Saved entries ->
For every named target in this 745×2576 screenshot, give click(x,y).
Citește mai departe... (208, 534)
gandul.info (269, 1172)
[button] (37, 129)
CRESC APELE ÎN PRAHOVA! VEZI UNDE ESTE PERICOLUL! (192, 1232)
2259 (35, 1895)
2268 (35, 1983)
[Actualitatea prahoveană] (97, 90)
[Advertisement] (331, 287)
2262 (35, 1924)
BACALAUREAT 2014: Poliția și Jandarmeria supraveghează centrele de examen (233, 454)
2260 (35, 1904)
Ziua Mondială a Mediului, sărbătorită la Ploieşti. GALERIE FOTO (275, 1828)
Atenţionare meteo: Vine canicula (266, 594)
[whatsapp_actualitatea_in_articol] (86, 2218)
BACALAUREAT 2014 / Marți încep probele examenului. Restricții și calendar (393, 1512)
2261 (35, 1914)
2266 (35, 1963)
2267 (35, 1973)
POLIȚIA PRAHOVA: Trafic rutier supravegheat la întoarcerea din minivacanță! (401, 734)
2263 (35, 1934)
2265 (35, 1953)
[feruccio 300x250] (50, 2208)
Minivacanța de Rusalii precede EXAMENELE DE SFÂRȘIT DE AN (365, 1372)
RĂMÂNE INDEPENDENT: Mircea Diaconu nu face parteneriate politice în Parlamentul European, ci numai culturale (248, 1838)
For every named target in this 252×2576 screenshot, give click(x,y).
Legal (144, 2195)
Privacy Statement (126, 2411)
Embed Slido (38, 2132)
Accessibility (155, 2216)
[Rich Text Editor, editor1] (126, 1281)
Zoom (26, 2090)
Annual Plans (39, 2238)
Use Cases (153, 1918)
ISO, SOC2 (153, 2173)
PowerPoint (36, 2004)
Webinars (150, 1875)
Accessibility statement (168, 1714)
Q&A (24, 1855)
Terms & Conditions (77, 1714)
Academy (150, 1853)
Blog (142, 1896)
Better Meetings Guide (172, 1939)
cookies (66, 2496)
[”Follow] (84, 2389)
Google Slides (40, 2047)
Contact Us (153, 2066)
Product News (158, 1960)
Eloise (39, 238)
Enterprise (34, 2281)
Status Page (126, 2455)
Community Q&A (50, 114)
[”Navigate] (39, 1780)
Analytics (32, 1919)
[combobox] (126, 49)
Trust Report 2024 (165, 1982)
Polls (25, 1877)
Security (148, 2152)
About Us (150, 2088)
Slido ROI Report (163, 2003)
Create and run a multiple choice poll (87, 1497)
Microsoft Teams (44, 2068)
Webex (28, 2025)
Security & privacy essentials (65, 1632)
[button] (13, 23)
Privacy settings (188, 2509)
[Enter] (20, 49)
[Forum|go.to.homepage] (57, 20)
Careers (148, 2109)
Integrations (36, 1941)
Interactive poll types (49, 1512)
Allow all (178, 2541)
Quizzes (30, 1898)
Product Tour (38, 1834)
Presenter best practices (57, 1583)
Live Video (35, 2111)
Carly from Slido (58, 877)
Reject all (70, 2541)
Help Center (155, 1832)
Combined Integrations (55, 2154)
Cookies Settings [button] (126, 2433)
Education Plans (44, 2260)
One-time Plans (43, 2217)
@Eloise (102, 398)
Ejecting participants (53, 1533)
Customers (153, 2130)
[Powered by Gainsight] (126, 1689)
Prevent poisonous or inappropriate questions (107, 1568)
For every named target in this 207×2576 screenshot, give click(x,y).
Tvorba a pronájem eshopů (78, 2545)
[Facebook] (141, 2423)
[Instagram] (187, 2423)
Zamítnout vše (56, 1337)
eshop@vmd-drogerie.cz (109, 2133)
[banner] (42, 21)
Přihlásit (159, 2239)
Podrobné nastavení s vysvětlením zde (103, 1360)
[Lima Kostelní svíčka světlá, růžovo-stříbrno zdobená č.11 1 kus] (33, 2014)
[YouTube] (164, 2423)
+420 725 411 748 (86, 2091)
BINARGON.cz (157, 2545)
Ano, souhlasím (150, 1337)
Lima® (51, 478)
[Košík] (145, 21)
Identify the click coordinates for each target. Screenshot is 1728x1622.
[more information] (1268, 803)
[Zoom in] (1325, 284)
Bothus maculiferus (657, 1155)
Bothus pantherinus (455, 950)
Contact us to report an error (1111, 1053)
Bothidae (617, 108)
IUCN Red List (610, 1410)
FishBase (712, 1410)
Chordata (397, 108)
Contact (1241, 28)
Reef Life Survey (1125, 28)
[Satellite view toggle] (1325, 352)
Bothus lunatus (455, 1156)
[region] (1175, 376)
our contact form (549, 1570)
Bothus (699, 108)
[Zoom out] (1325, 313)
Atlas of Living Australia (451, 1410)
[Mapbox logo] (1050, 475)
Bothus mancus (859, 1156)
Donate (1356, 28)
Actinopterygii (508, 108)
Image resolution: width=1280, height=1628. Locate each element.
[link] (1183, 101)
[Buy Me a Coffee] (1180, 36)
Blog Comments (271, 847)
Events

PROBLEM DETAILS ->
Only the lines from the one containing "Bothus lunatus (455, 1156)" through the last line above belong in your answer. Retype them exactly.

ANSWER TO THIS TASK ->
Bothus lunatus (455, 1156)
[region] (1175, 376)
our contact form (549, 1570)
Bothus (699, 108)
[Zoom out] (1325, 313)
Atlas of Living Australia (451, 1410)
[Mapbox logo] (1050, 475)
Bothus mancus (859, 1156)
Donate (1356, 28)
Actinopterygii (508, 108)
Image resolution: width=1280, height=1628. Locate each element.
[link] (1183, 101)
[Buy Me a Coffee] (1180, 36)
Blog Comments (271, 847)
Events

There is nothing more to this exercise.